By Sinikka Tarvainen (dpa)
HAVANA TIMES – Forty-eight soldiers from an elite US army unit have arrived in Colombia, amid growing controversy over their role, daily El Tiempo reported on Tuesday.
Defence Minister Carlos Holmes Trujillo said on Monday that there would be a total of 52 soldiers and that they would advise and train the Colombian army in the fight against drug trafficking, without participating in military operations.
However, the move has sparked a political storm, and Trujillo has been summoned to appear before the Senate to explain why he did not consult Congress.
El Tiempo said 48 troops landed on Monday, while Trujillo gave Tuesday as the arrival date.
The soldiers will first spend two weeks in a Covid-19 quarantine, the minister said in a television interview.
During their four months in Colombia, some of the troops are due to stay in Bogota, while others will be deployed in restless locations in the south, north-east and centre.
The government says the presence of the troops is a normal part of Colombia’s military cooperation with the United States.
But Admiral Craig Faller, commander of US Southern Command, said their mission was an opportunity to demonstrate “support for regional peace” in addition to a commitment against drug trafficking – a statement that sparked concern in Colombia.
Critics say Washington could eventually use Colombian territory to launch attacks against Venezuela.
US President Donald Trump’s administration accuses Venezuelan President Nicolas Maduro of cocaine trafficking, and sent warships to the Caribbean in “counter-narcotics operations” earlier this year.

• **Provided data**:
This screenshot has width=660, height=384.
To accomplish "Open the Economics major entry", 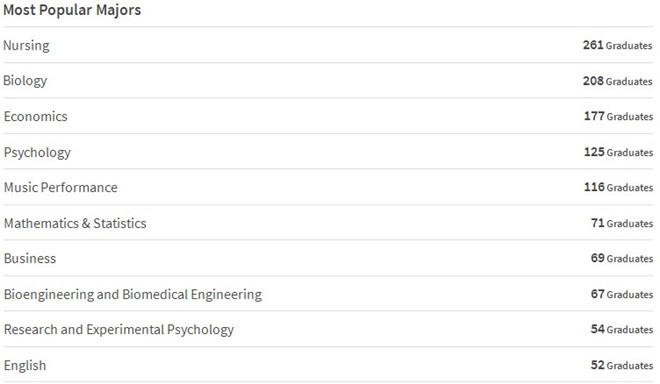I will point(35,116).
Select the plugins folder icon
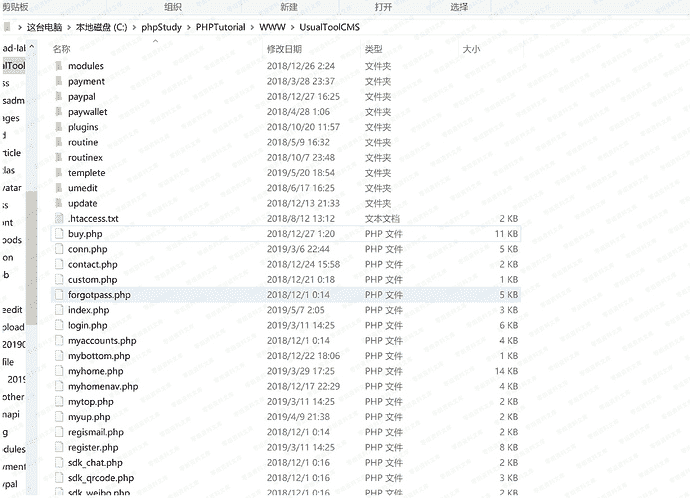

• **Explore the material**:
**A.** In the report on US troops arriving in Colombia, how long will the soldiers be in the country?
**B.** From the report on US troops arriving in Colombia, extract word for word the stretch from "By Sinikka Tarvainen" through "in military operations.".

• **Expected responses**:
**A.** Four months.

**B.**
By Sinikka Tarvainen (dpa)
HAVANA TIMES – Forty-eight soldiers from an elite US army unit have arrived in Colombia, amid growing controversy over their role, daily El Tiempo reported on Tuesday.
Defence Minister Carlos Holmes Trujillo said on Monday that there would be a total of 52 soldiers and that they would advise and train the Colombian army in the fight against drug trafficking, without participating in military operations.